• _Requirement_: Tally the lines below that hold the string "height", and give only the tally.
··· The input ···
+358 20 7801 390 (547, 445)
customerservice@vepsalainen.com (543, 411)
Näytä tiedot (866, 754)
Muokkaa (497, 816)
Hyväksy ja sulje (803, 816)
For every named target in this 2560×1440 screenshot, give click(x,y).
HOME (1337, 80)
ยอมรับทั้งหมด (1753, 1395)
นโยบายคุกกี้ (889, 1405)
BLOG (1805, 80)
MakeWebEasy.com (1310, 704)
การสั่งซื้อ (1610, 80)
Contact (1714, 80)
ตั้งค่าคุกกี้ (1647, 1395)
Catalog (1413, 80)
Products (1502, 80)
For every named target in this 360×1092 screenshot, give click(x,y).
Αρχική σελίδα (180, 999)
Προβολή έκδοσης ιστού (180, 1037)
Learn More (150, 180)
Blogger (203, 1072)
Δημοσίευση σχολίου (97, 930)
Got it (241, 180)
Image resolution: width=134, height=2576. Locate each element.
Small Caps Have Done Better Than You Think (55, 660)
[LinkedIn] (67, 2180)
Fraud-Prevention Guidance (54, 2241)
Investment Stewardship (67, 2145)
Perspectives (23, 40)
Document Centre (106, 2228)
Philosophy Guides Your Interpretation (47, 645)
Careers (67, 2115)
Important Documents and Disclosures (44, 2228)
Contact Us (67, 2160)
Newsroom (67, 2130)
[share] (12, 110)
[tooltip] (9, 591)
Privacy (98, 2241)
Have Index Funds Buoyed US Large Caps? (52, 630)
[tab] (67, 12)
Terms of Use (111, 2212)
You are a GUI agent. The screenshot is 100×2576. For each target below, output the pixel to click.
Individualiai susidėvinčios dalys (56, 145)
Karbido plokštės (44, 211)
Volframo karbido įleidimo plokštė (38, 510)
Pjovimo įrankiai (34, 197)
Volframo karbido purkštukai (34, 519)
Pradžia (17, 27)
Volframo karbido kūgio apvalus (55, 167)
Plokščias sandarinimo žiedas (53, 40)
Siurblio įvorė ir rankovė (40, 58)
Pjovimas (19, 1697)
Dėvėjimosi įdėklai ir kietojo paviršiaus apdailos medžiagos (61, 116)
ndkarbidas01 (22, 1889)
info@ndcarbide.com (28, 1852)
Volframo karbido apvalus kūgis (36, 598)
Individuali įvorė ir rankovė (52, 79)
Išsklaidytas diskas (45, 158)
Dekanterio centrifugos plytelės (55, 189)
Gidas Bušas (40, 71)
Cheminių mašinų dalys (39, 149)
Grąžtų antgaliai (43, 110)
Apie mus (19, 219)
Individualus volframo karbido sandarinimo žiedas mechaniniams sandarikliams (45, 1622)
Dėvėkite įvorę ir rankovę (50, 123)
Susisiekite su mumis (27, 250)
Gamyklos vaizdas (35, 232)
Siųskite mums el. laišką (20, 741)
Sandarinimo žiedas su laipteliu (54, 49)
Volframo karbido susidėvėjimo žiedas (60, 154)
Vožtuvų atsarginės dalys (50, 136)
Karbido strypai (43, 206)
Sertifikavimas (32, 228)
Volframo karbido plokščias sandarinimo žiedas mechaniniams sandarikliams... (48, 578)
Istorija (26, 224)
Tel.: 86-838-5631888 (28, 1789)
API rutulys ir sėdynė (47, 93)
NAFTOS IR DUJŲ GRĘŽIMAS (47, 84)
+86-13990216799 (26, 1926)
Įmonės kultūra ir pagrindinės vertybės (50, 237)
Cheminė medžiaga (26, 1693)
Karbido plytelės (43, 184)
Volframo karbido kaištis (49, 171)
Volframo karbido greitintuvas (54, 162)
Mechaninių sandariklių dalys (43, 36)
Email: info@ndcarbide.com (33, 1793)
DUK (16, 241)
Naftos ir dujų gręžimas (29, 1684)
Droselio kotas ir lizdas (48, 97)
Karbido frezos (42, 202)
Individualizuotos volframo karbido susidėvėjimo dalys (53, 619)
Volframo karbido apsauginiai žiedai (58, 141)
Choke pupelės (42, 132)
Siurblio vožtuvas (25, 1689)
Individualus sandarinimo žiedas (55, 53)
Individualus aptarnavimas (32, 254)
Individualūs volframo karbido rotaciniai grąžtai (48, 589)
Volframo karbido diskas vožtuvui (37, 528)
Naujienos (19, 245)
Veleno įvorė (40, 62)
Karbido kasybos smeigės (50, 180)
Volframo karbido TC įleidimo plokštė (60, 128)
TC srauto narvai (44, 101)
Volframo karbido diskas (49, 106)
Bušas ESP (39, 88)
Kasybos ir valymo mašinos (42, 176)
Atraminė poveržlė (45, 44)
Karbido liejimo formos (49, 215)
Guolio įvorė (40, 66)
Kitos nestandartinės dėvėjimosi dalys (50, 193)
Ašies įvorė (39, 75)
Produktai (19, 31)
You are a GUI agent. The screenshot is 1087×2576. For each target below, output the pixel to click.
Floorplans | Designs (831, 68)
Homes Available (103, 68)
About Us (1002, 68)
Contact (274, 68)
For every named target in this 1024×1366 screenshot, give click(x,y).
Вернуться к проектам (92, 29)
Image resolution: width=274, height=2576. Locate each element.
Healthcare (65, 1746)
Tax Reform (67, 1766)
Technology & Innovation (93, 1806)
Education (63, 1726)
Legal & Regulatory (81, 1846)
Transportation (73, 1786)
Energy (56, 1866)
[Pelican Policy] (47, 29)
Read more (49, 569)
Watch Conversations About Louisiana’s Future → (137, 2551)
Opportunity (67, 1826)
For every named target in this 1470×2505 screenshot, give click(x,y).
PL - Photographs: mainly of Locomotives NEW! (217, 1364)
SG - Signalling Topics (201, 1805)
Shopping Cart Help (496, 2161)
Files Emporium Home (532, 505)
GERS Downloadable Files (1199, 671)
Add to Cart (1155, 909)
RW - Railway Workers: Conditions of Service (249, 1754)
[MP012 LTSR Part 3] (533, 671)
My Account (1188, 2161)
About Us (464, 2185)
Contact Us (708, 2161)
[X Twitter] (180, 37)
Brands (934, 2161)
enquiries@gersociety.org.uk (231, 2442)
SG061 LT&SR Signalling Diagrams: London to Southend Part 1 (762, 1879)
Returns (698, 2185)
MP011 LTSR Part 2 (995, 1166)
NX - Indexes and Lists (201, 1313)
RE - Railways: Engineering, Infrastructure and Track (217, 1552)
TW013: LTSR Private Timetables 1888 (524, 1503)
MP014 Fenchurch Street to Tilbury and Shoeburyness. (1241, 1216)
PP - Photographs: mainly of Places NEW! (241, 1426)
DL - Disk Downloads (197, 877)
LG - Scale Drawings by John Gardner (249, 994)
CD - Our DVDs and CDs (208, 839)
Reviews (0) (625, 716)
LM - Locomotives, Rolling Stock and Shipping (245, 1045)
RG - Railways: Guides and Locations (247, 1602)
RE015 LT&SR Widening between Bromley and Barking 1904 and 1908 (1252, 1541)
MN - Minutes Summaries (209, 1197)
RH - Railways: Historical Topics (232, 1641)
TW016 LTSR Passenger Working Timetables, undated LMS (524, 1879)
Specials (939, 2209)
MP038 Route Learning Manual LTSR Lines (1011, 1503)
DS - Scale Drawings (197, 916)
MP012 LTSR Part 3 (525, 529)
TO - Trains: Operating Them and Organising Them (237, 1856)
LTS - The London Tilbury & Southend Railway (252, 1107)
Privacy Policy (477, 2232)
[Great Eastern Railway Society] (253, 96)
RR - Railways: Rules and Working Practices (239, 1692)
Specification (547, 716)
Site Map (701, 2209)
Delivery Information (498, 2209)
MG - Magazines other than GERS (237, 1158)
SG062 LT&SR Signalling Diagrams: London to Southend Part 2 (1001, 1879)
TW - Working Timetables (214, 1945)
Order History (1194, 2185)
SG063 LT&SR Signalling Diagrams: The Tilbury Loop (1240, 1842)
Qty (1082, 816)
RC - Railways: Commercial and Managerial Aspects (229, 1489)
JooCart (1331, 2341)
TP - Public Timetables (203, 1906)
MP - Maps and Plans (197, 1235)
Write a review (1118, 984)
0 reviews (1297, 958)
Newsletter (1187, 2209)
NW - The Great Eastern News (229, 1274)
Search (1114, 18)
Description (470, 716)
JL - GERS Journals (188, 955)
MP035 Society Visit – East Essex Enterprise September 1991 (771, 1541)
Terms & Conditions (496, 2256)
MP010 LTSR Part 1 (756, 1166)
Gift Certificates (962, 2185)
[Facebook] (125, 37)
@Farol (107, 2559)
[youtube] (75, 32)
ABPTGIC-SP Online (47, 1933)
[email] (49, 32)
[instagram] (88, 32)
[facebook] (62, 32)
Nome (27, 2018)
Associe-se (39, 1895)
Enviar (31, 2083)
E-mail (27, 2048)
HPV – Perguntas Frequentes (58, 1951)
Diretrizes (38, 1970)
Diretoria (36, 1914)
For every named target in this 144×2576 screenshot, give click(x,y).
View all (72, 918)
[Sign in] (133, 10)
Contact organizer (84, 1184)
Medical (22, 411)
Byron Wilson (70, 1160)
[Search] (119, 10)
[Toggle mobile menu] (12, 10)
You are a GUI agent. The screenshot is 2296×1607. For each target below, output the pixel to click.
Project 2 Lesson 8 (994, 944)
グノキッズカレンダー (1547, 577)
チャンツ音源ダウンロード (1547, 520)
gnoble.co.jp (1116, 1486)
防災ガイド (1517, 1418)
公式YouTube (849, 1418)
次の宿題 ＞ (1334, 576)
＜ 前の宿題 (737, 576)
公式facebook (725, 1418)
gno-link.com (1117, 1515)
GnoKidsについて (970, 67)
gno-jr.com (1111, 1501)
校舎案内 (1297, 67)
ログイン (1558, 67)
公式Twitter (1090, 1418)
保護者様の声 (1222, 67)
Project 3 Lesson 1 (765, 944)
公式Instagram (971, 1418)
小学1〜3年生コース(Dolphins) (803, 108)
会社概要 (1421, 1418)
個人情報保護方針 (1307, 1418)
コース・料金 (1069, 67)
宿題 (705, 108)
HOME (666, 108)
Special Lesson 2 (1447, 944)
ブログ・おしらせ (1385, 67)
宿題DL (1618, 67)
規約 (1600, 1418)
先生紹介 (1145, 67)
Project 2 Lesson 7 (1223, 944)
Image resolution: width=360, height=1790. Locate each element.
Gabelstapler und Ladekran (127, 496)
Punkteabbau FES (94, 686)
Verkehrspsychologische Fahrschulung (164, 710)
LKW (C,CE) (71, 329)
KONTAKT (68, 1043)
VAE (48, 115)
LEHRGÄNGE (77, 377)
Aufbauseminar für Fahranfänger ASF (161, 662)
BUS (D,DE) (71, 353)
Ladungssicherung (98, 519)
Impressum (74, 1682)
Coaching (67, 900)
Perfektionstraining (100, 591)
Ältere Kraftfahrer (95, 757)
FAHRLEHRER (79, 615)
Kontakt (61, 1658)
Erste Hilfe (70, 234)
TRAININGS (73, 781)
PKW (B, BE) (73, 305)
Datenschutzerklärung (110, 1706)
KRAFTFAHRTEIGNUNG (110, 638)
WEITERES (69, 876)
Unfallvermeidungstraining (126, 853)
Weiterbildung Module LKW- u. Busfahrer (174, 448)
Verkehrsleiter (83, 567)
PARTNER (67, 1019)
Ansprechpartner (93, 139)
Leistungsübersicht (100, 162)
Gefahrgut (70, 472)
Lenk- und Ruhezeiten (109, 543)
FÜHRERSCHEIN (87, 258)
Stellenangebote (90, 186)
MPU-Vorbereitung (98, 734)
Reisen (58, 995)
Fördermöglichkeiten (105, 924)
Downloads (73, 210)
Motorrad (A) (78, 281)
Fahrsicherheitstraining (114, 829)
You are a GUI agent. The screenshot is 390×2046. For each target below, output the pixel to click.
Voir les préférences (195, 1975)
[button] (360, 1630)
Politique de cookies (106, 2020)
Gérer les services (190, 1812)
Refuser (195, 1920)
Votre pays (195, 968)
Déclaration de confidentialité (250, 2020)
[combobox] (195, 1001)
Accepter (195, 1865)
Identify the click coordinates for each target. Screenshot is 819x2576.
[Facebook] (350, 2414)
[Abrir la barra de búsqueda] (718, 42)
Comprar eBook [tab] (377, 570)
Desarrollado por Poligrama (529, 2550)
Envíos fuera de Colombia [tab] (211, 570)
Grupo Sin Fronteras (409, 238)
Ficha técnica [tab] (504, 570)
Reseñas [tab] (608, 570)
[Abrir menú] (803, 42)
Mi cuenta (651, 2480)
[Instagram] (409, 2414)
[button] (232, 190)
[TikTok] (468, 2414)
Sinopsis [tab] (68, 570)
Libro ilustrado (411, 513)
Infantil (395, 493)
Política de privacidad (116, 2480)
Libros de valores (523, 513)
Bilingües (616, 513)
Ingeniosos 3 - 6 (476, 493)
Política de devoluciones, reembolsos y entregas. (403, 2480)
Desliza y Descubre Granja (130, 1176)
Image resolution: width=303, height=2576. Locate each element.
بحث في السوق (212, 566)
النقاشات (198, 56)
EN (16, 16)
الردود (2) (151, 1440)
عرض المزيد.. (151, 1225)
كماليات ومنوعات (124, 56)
···
• _Written solution_: 4